@@@@@ (5 out of 5)
The annihilation of the Warsaw Ghetto was one of the signature events of the Second World War. Its story has been told innumerable times, in print, on film, and in oral histories. But, since I don’t go out of my way to seek out books about the Holocaust, I hadn’t yet come across a book that tells the tale from the perspective of a child. The Book of Aron, a novel by Jim Shepard, does that job brilliantly. It is a superb contribution to the extensive literature about World War II.
This is not one of those predictable tales of the heroic but doomed Warsaw Ghetto uprising. The action takes place in the months leading up to the uprising. The story revolves around the life of a boy named Aron, the son of a poor Jewish couple from a Polish shtetl near the Lithuanian border. Aron is eight years old when the tale begins in 1936, but the book focuses on the tragic months in 1942 when he is thirteen. As the Nazis progressively shrink the borders of the Ghetto and starve its residents, Aron and his gang of twelve- and thirteen-year-olds turn to petty crime in an effort to survive. They become adept in sneaking through gates or crawling through tunnels to the streets outside the Ghetto, smuggling food back in for themselves and their families.
This is not a pretty story. Through misadventure, Aron is coopted by one of the Jewish policemen who control the residents on behalf of Nazi Germany. As their relationship unfolds, we view the depths of depravity to which so many Jews were subjected under the unimaginable pressures of Nazi tyranny. We are also introduced to the nobility that somehow survived in some of them.

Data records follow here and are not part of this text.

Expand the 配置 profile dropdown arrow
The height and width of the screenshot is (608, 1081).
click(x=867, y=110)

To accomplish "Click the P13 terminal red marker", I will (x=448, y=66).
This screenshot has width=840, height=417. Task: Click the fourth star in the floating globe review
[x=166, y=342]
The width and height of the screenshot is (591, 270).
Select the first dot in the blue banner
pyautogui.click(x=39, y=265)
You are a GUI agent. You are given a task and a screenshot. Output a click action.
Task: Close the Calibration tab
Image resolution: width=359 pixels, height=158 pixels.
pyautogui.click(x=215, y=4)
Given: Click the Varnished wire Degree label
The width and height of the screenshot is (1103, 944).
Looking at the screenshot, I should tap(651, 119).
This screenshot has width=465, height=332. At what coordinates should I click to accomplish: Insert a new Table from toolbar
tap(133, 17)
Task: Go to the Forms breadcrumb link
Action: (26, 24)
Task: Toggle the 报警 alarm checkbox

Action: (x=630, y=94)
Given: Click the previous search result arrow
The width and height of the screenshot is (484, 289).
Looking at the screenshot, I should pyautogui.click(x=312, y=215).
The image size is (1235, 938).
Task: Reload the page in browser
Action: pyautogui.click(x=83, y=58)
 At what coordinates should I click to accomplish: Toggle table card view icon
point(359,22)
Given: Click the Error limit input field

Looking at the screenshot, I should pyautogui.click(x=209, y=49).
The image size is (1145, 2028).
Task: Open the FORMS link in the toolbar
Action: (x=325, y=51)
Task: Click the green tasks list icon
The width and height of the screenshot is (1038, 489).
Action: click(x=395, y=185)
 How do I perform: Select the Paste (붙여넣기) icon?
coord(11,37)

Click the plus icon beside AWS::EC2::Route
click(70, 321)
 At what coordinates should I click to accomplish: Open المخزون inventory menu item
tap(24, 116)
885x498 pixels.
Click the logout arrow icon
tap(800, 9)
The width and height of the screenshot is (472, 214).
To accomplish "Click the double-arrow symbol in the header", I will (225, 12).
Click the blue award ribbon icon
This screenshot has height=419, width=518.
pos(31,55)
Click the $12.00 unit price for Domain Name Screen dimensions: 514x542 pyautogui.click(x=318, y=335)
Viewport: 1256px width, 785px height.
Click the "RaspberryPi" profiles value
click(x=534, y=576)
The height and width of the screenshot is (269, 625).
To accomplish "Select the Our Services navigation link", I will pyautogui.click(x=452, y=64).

Though The Book of Aron is told from the boy’s point of view, the central character, introduced some time later, is the real-life figure of Janusz Korzcak. As Wikipedia explains, “the pen name of Henryk Goldszmit, [Korzcak] was a Polish-Jewish educator, children’s author, and pediatrician known as Pan Doktor or Stary Doktor.” In the novel, as in real life, “After spending many years working as director of an orphanage in Warsaw, [Korzcak] refused freedom and stayed with his orphans when the [children and staff in the] institution [were] sent from the Ghetto to the Treblinka extermination camp.” Korzcak was one of the true heroes of this evil episode in the history of the human race.